Characteristics and filtering of low-frequency artificial short deletion variations based on nanopore sequencing.

Background: Nanopore sequencing is characterized by high portability and long reads, albeit accompanied by systematic errors causing short deletions. Few tools can filter low-frequency artificial deletions, especially in single samples.

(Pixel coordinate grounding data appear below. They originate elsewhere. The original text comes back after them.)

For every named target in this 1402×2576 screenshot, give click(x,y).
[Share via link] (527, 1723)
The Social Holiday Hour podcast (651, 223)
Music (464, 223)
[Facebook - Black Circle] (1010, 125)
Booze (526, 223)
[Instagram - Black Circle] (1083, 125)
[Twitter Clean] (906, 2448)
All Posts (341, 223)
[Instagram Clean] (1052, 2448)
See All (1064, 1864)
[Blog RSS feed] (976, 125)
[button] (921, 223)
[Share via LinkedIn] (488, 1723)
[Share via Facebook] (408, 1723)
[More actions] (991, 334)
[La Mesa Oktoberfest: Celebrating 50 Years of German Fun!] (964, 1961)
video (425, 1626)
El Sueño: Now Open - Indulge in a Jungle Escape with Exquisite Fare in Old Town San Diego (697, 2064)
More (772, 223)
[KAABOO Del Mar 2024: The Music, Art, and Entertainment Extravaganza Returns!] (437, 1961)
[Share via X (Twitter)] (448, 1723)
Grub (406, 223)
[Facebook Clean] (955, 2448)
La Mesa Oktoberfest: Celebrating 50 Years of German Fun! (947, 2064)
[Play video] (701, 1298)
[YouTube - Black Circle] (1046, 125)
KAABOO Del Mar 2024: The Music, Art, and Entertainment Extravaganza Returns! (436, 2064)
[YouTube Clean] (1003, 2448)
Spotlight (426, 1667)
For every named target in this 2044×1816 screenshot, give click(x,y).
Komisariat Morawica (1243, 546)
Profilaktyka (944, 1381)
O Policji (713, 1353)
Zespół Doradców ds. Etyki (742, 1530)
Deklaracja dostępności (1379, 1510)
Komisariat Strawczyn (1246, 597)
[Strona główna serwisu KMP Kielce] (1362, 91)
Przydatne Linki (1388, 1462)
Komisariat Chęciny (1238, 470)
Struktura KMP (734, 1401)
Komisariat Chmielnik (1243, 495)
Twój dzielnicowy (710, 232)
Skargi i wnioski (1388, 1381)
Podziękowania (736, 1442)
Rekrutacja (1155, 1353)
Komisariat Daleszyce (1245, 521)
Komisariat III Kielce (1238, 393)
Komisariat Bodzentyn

Results: To solve this problem, we first synthesized or purchased 17 DNA/RNA standards for nanopore sequencing with R9 and R10 flowcells to obtain benchmarking datasets. False-positive (FP) deletions were prevalent (75.86%-96.26%), while the majority (62.07%-79.68%) were located in homopolymeric regions. The 10-mer base-quality scores (Q scores) and sequencing speeds flanking the FP homopolymeric deletions marginally differed from the true-positive (TP) deletions. We thus investigated the raw current signals after normalizing them by length. We found more significant differences in current signals between the reads with and without FP deletions. Indexes including the MRPP A (Multiple Response Permutation Procedure, statistic A), the accumulative difference of normalized current signals, and the Q score were tested for the power of distinguishing between FP and TP deletions. MRPP A outperformed the other indexes in homopolymeric regions and achieved the highest accuracy of 76.73% for challenging 1-base homopolymeric deletions. When sequencing depth was low, the Q score performed better than MRPP A. We developed Delter (Deletion filter) to filter low-frequency FP deletions of nanopore sequencing in single samples, which removed 60.98% to 100% of artificial homopolymeric deletions in real samples.

Conclusions: Low-frequency artificial short deletion variations, especially the most challenging homopolymeric deletions, could be effectively filtered by Delter using normalized current signals or Q scores according to the employed sequencing strategies.